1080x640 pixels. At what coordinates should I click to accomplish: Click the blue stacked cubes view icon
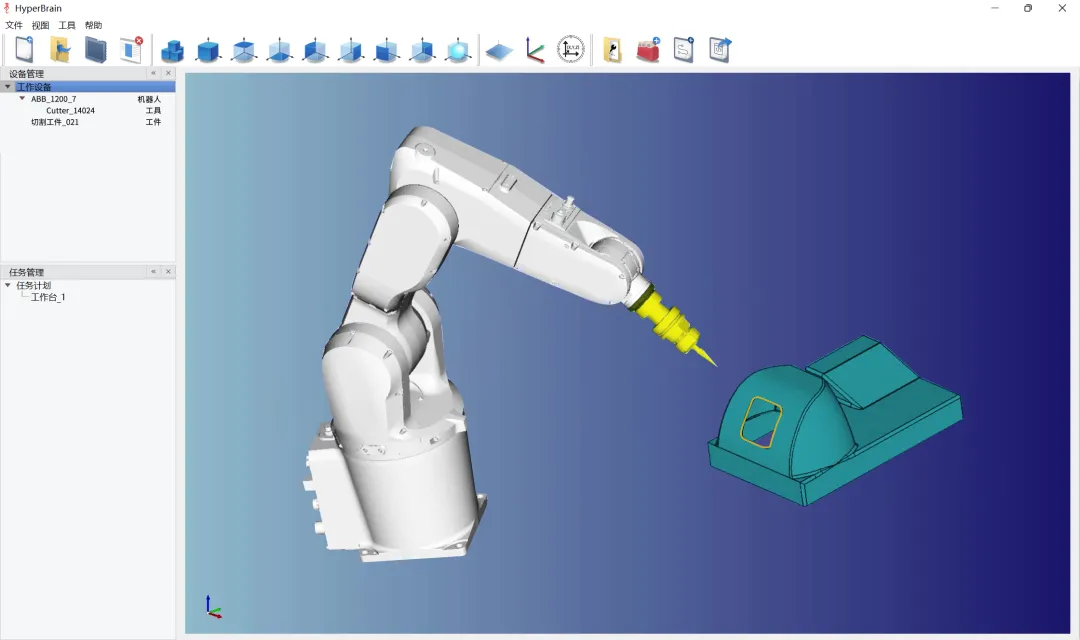coord(173,50)
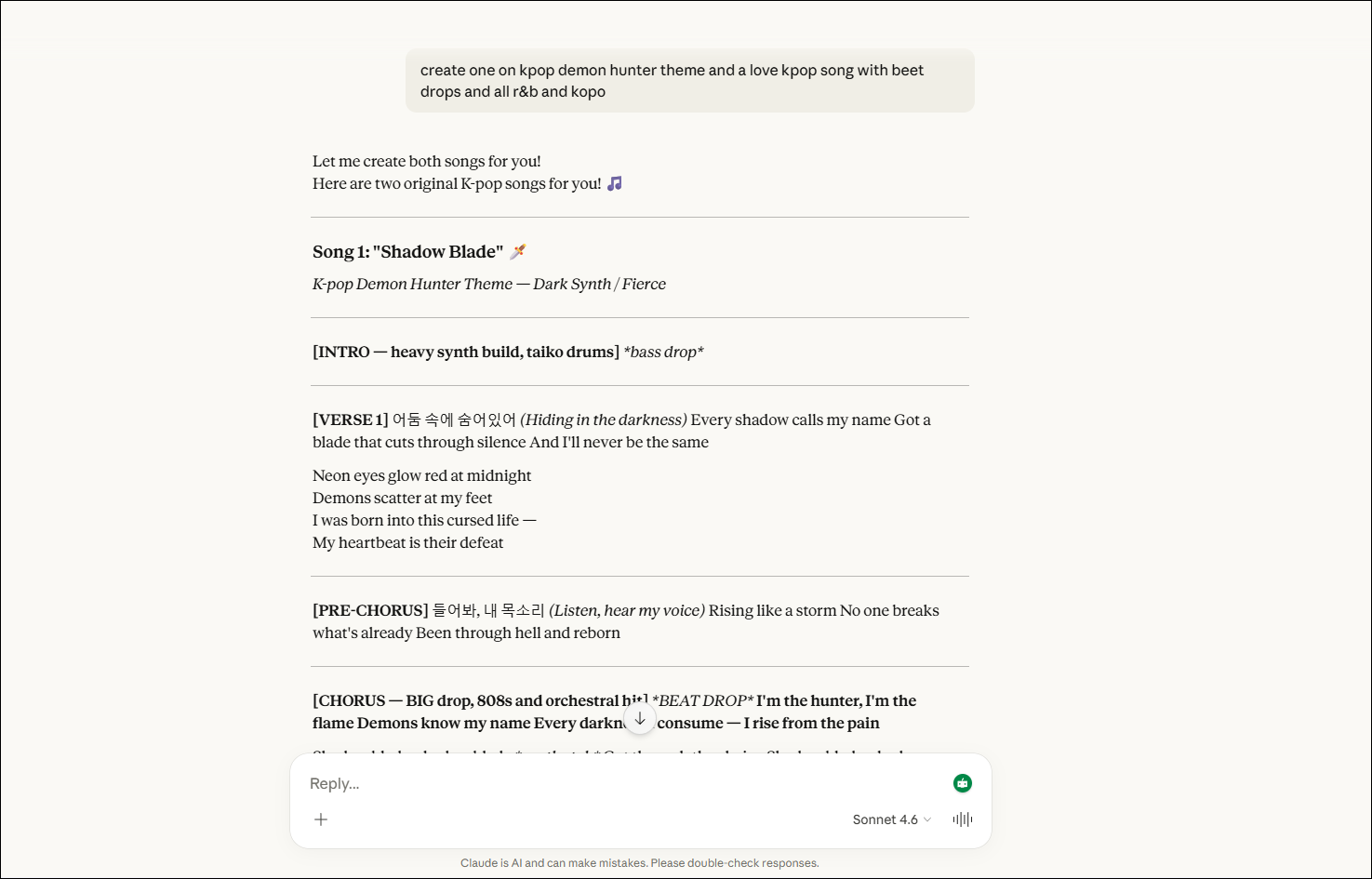Click the "Song 1: Shadow Blade" heading

coord(407,252)
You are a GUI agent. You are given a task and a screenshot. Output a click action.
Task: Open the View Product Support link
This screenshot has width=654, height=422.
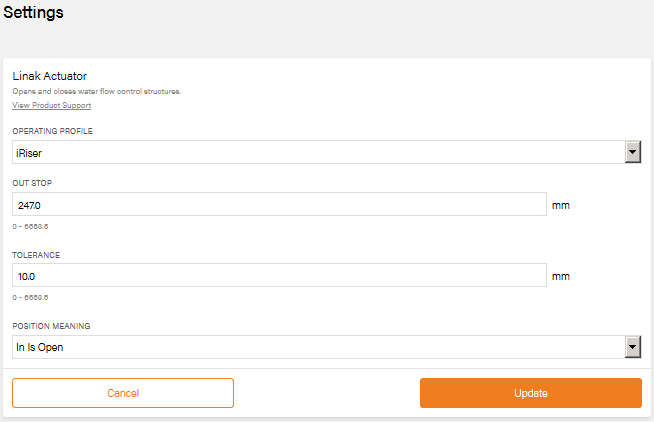[x=51, y=105]
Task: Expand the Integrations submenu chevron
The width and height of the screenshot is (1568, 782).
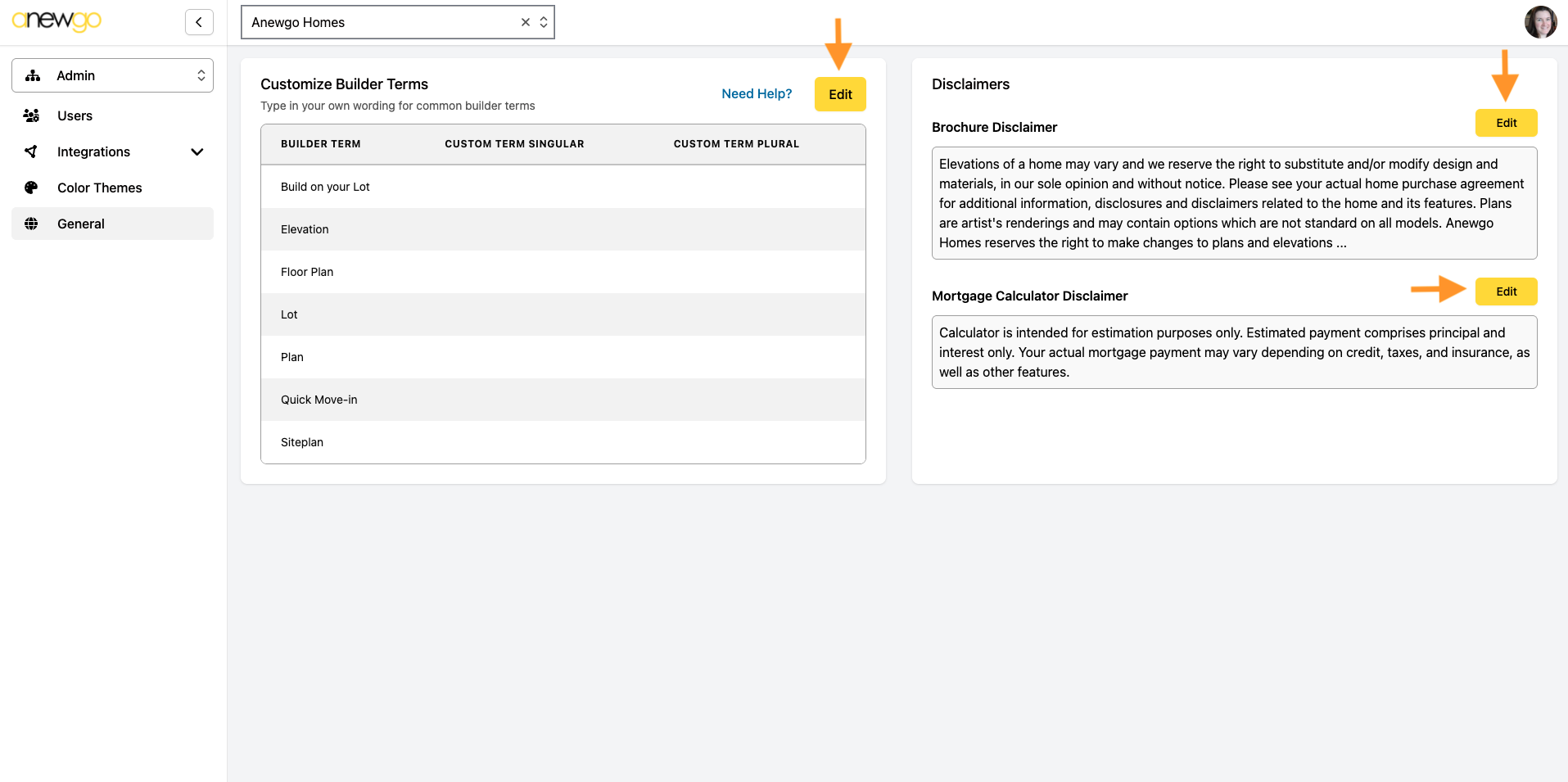Action: (x=197, y=151)
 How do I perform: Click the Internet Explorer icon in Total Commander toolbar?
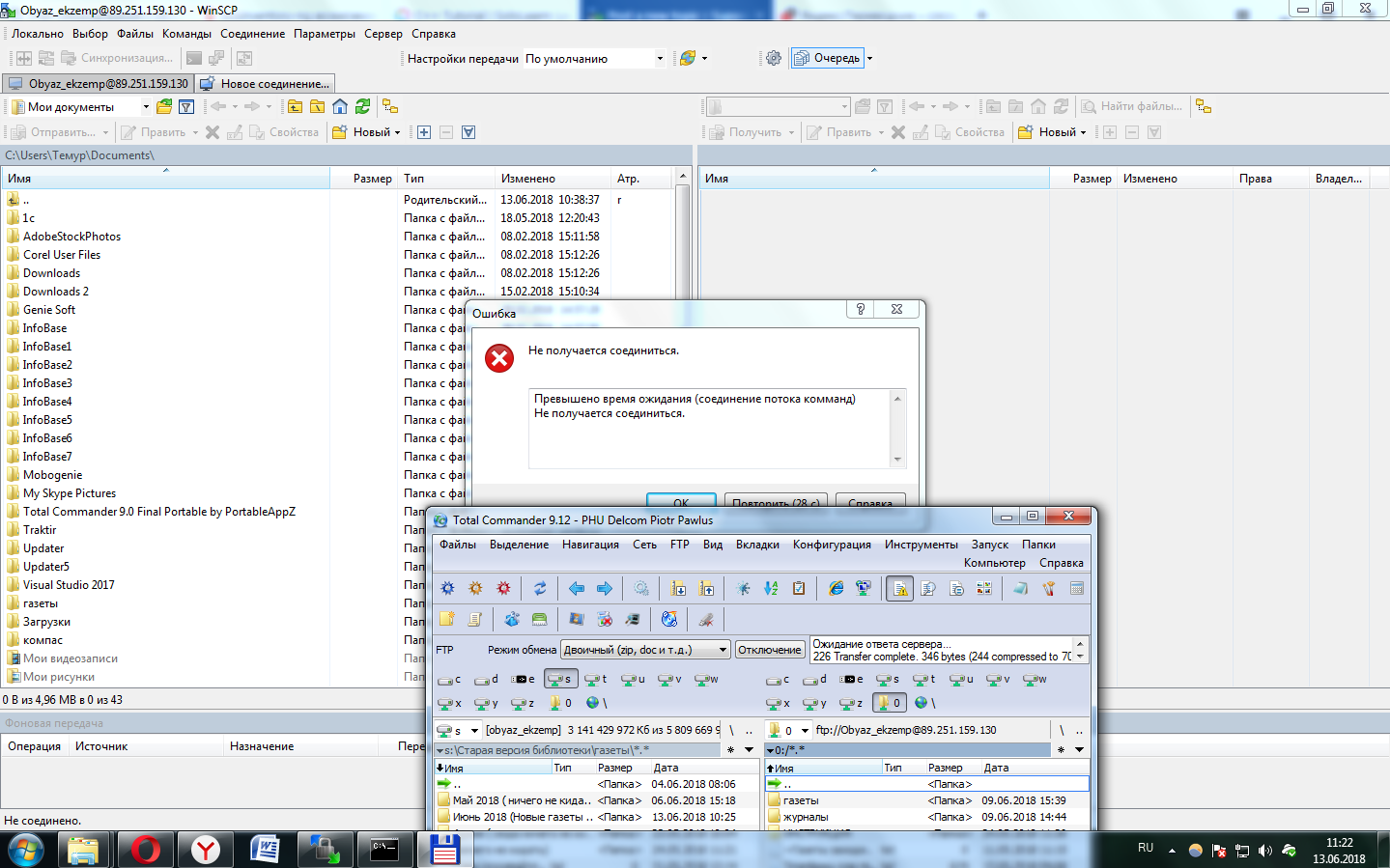(837, 588)
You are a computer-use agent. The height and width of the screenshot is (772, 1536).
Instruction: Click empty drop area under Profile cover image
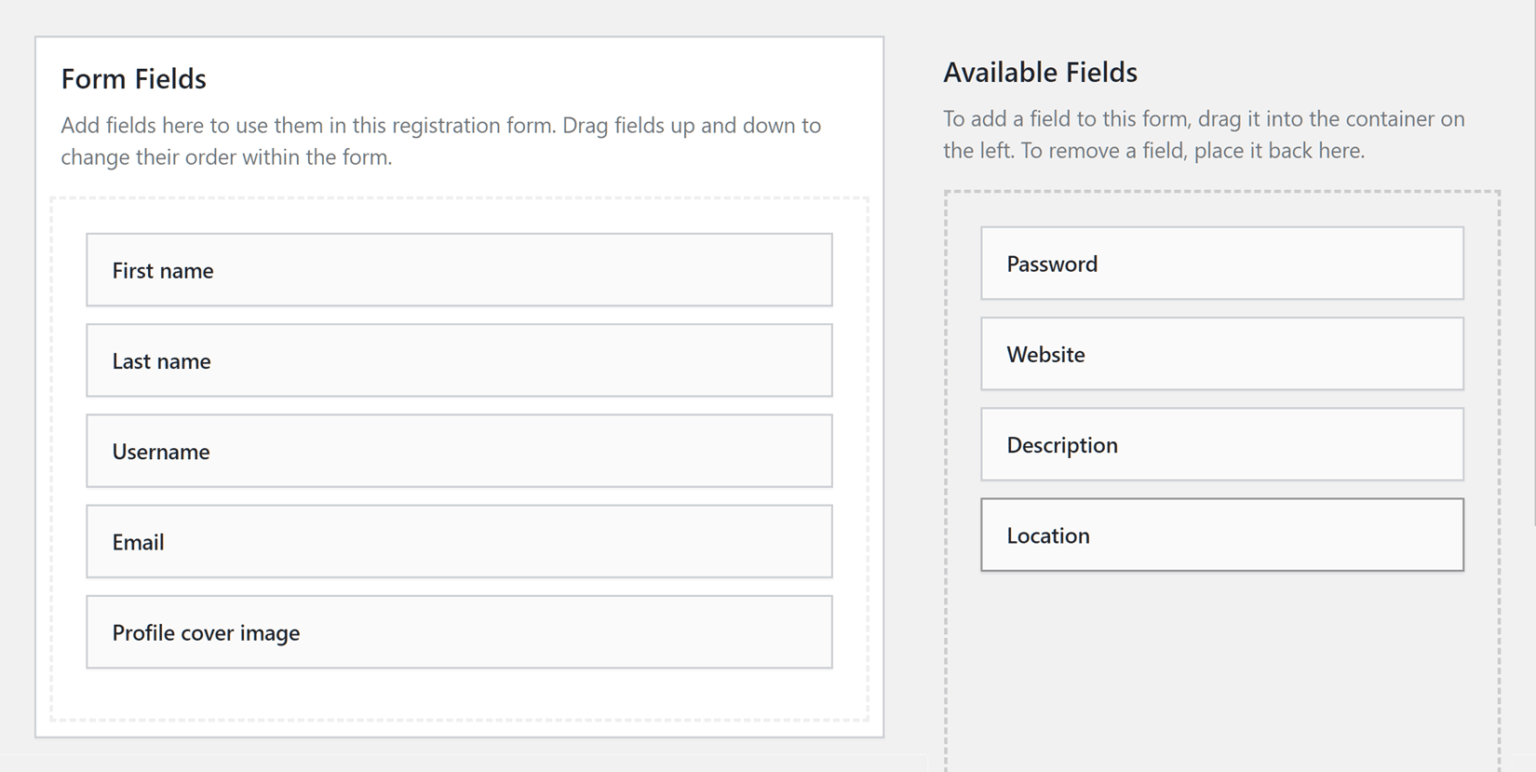coord(459,694)
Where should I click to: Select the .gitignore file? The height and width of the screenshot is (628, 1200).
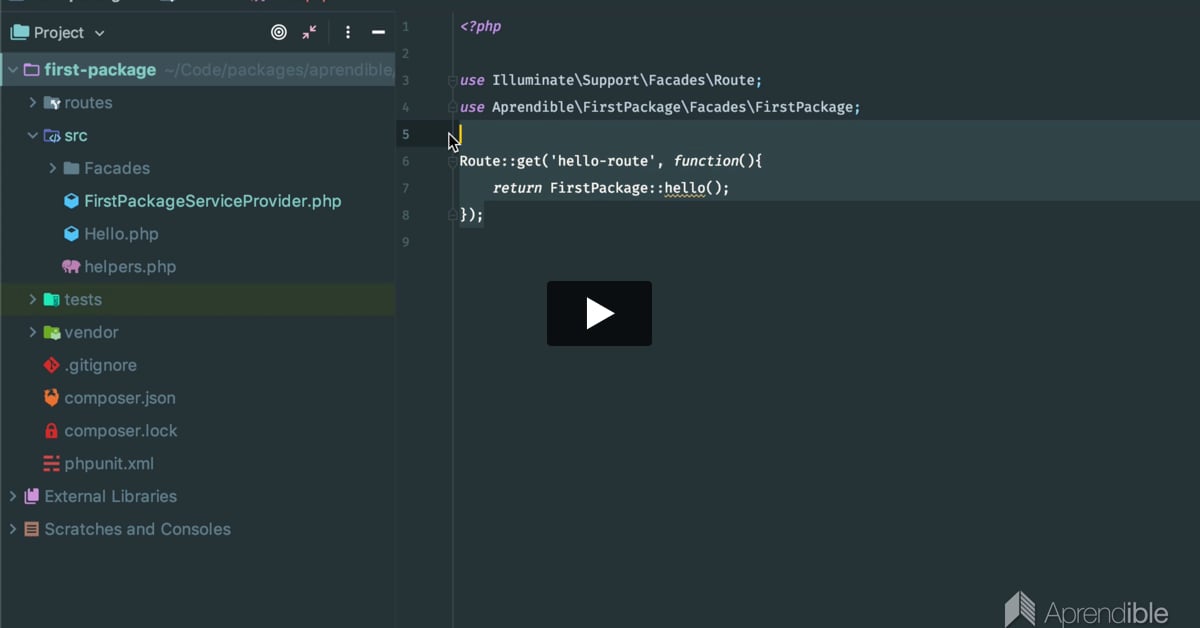100,365
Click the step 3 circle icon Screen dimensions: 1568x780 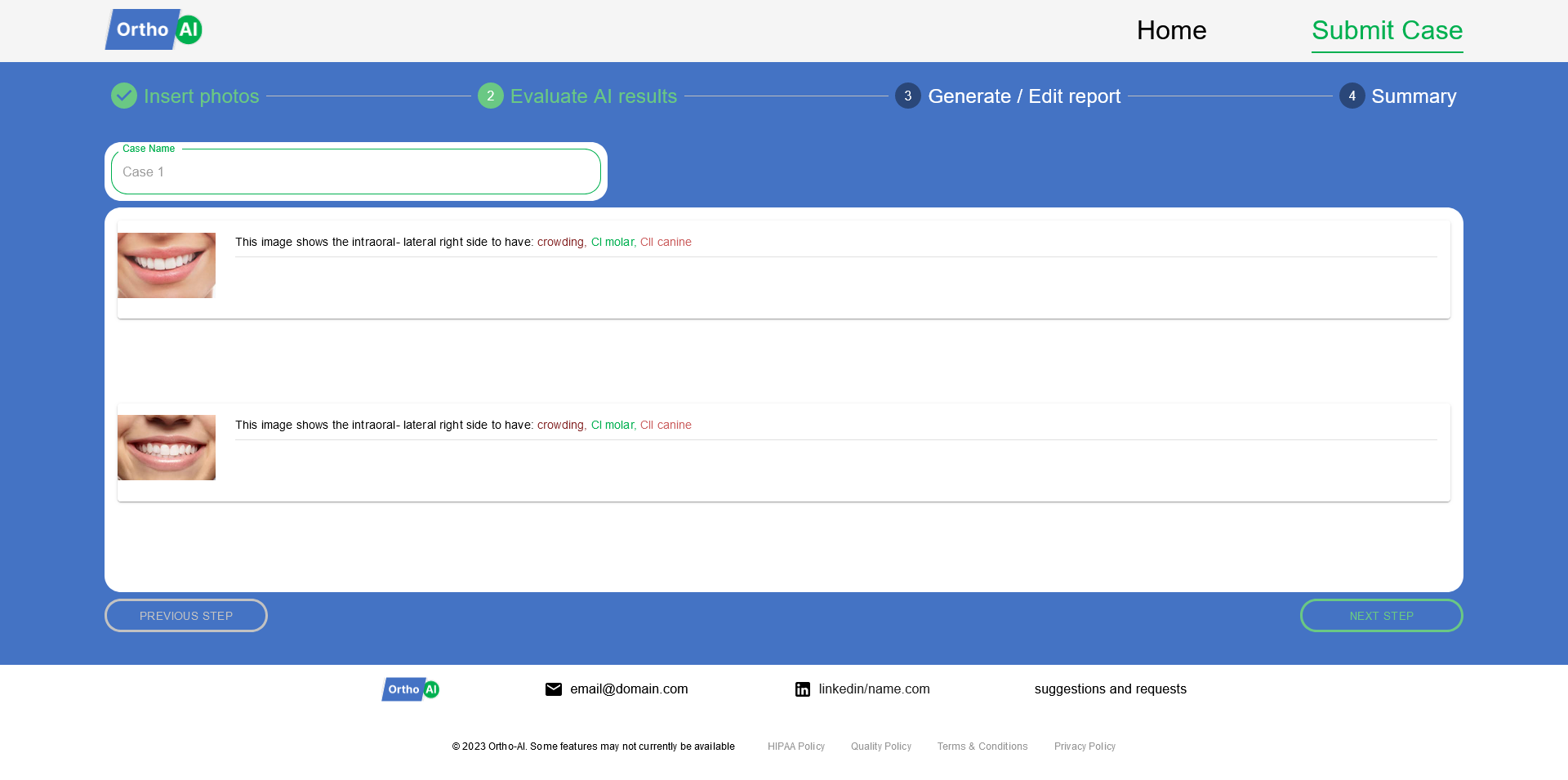coord(907,96)
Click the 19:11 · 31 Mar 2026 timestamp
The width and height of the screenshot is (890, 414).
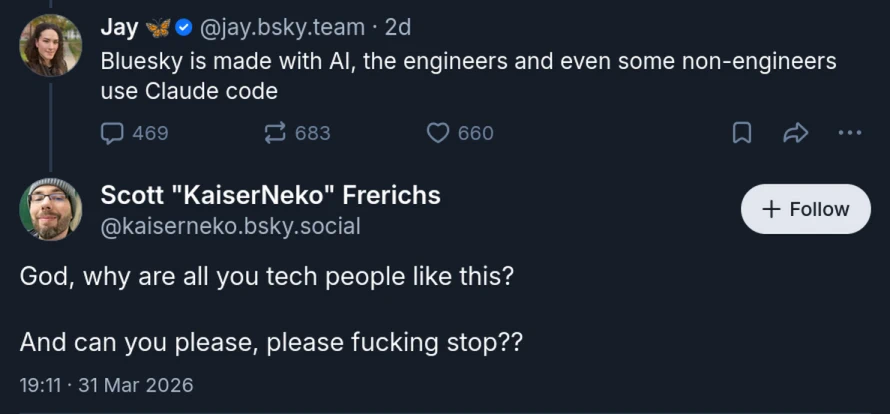106,386
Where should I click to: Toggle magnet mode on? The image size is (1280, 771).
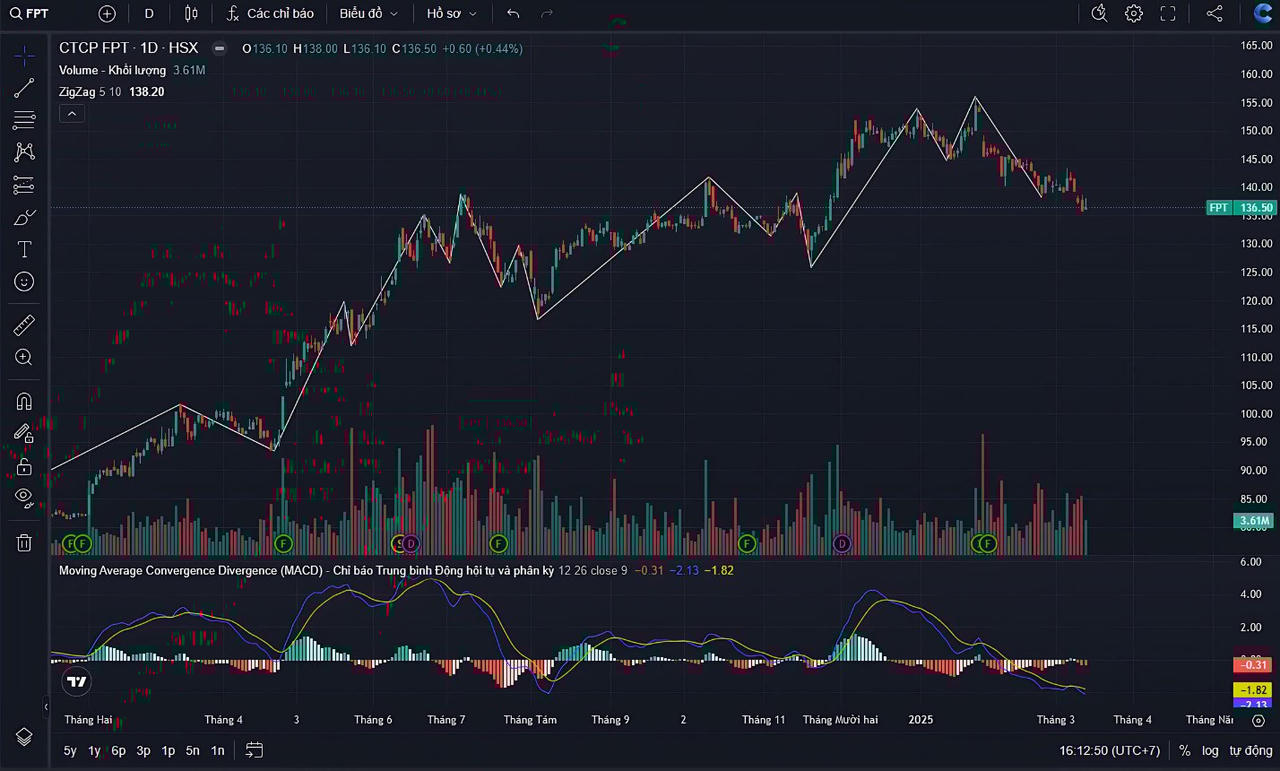coord(24,401)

ASSIGNMENT —
Once every line above has been checked for the string "agent", give the number of matching lines and nothing more.

ANSWER BOX —
2